Waiting and Waiting is our monthly post spotlighting upcoming books based on a book meme based on Waiting on Wednesday, hosted by Jill at Breaking the Spine. Now it’s hosted by Tressa at Wishful Endings
Hey Mocha Girls! How is 2019 going so far? Are you keeping up with all your reading, life and self love goals? If not don’t worry you still have time. It’s APRIL! The time of the year for new beginnings and fresh starts. You can use this month to Spring Clean and get back to the goals.
Here are 6 books coming out this month that I thought were interesting and can help us all with our reading goals.
Sweet Nature: A Cook’s Guide to Using Honey and Maple Syrup is a great book for helping with the no sugar (LOL) goal. Sorry I didn’t mean to laugh out loud but that is a goal I will aim for (one day). I think once I get a book like this it will help cut the sugar crack addiction.
Fumbled by Alexa Martin is part two in the Playbook series and it sounds amazing.
A second chance doesn’t guarantee a touchdown in this new contemporary romance from the author of Intercepted.
Single-mother Poppy Patterson moved across the country when she was sixteen and pregnant to find a new normal.
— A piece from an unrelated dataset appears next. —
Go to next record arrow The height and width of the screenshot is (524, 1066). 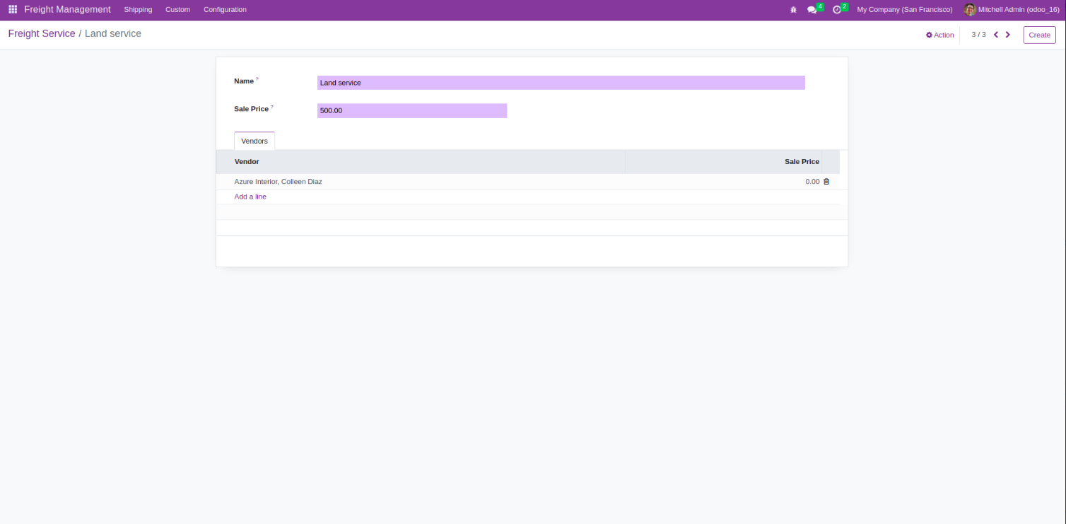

After years of hard work, she’s built a life she loves. It may include a job at a nightclub, weekend soccer games, and more stretch marks than she anticipated, but it’s all hers, and nobody can take that away. Well, except for one person.
TK Moore, the starting wide receiver for the Denver Mustangs, dreamt his entire life about being in the NFL. His world is football, parties, and women. Maybe at one point he thought his future would play out with his high school sweetheart by his side, but Poppy is long gone and he’s moved on.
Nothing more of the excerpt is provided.